* [What to produce] Each line in the data holding "kolica" should be listed.

[[ Data extract open ]]

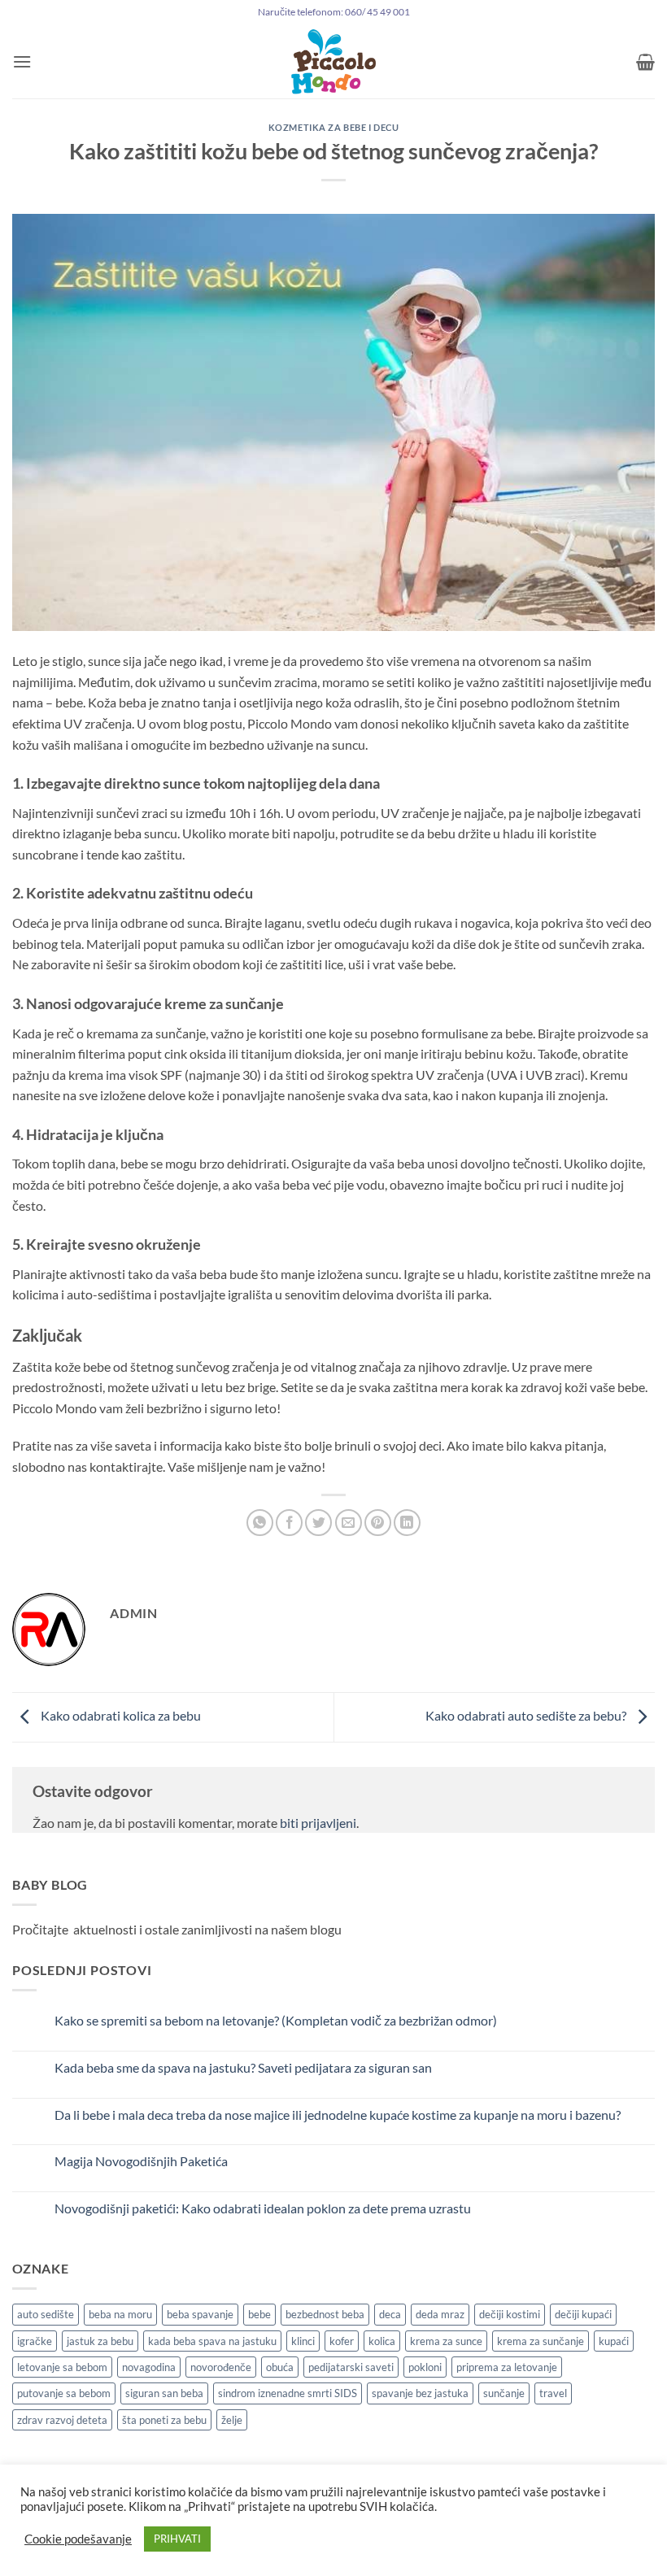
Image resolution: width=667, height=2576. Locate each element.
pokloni (425, 2367)
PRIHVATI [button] (177, 2538)
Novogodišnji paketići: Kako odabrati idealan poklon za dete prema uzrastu (262, 2208)
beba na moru (120, 2314)
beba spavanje (200, 2314)
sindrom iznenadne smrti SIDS (287, 2393)
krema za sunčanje (540, 2341)
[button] (22, 61)
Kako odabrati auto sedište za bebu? (527, 1715)
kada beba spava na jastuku (212, 2341)
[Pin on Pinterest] (377, 1522)
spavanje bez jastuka (420, 2393)
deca (390, 2314)
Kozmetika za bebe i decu (333, 127)
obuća (280, 2367)
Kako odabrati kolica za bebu (119, 1715)
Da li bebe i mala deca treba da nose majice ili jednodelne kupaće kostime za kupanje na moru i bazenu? (337, 2114)
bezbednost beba (325, 2314)
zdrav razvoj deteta (62, 2419)
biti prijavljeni (318, 1822)
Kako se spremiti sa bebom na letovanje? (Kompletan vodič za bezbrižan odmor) (275, 2020)
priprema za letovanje (506, 2367)
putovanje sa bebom (64, 2393)
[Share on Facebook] (289, 1522)
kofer (341, 2341)
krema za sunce (446, 2341)
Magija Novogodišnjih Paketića (141, 2161)
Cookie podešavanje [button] (78, 2539)
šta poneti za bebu (164, 2419)
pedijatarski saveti (351, 2367)
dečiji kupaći (583, 2314)
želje (231, 2419)
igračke (34, 2341)
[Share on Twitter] (318, 1522)
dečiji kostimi (509, 2314)
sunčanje (504, 2393)
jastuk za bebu (100, 2341)
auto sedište (45, 2314)
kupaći (614, 2341)
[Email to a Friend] (348, 1522)
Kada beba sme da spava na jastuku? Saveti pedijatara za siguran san (243, 2067)
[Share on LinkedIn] (407, 1522)
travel (553, 2393)
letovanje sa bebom (62, 2367)
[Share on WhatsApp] (259, 1522)
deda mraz (440, 2314)
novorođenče (220, 2367)
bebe (259, 2314)
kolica (381, 2341)
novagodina (149, 2367)
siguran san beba (164, 2393)
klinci (303, 2341)
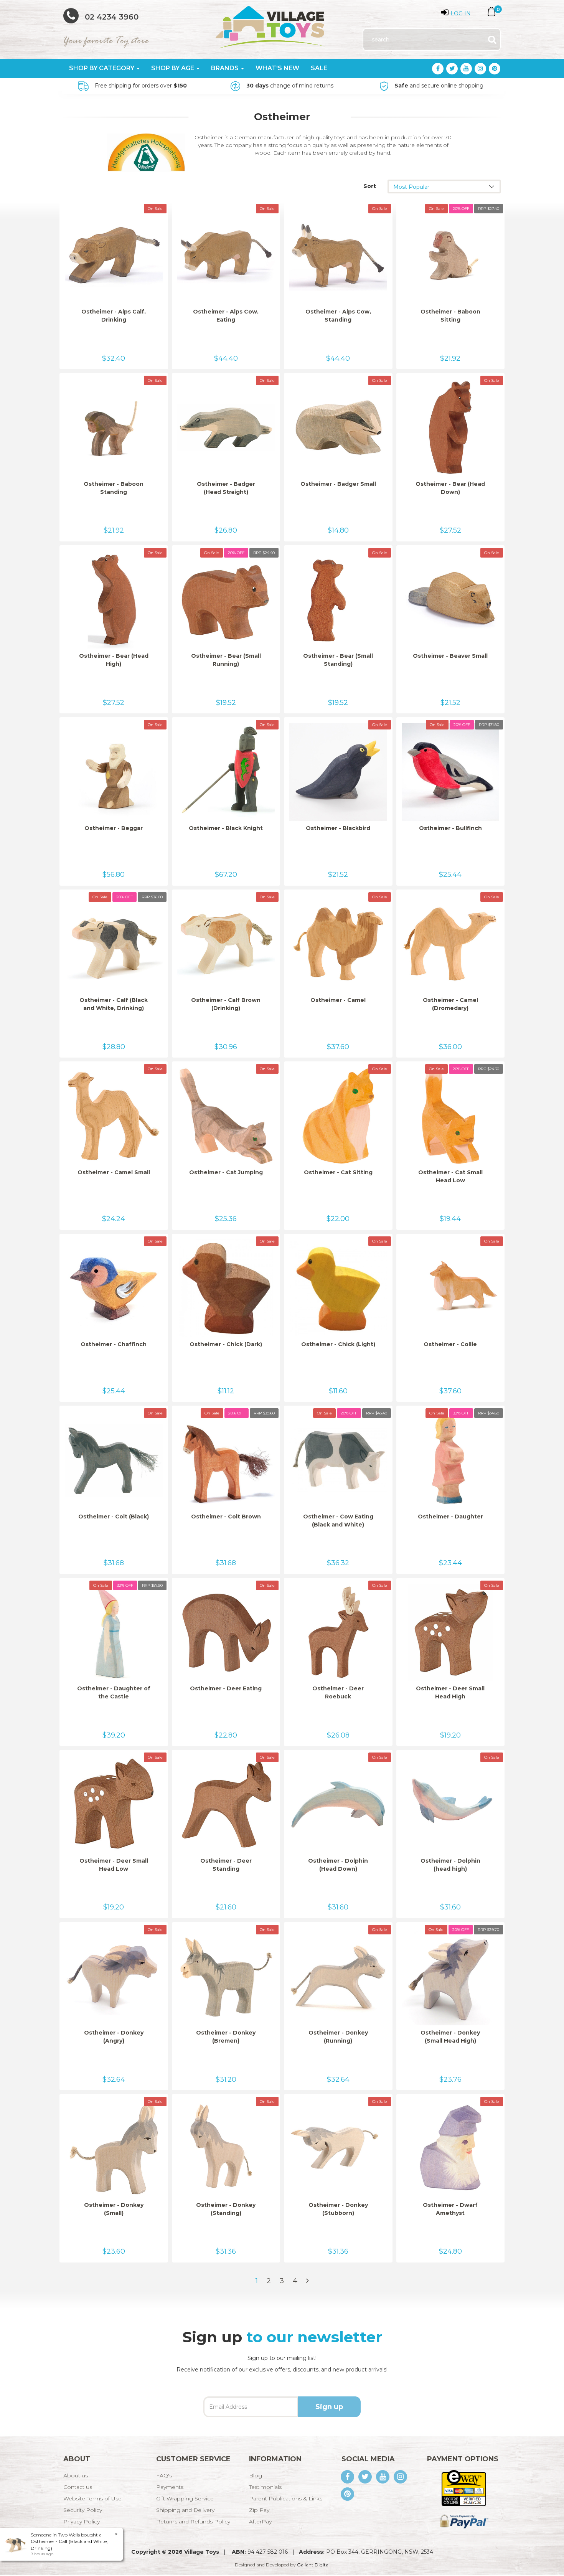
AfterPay (260, 2521)
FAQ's (164, 2475)
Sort (369, 186)
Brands (225, 68)
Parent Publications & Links (285, 2498)
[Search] (492, 39)
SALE (319, 68)
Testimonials (265, 2487)
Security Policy (82, 2510)
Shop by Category (102, 68)
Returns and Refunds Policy (193, 2521)
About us (75, 2475)
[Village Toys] (270, 24)
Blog (255, 2475)
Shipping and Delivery (185, 2510)
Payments (169, 2487)
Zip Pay (259, 2510)
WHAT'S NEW (277, 68)
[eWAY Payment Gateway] (464, 2487)
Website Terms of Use (92, 2498)
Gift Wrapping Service (185, 2498)
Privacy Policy (81, 2521)
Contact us (77, 2487)
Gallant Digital (313, 2565)
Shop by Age (173, 68)
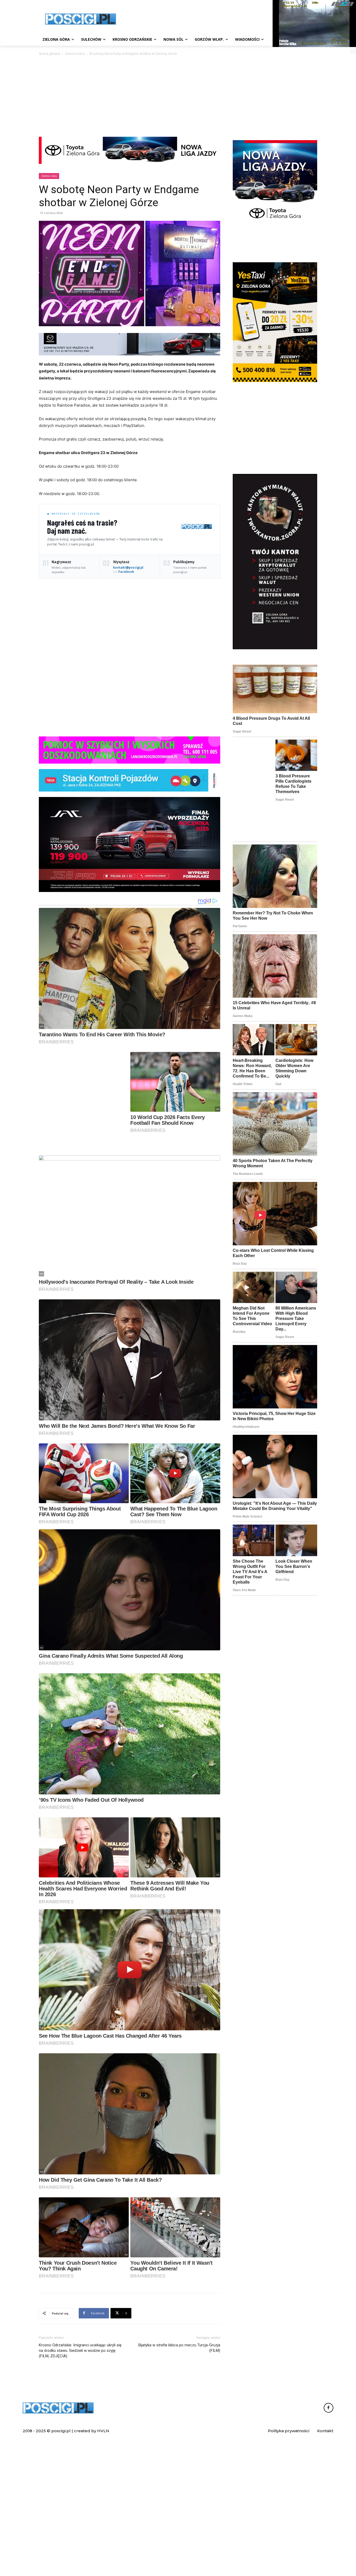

[[ Data extract closed ]]

* [Result for this exercise]
Kako odabrati kolica za bebu (119, 1715)
kolica (381, 2341)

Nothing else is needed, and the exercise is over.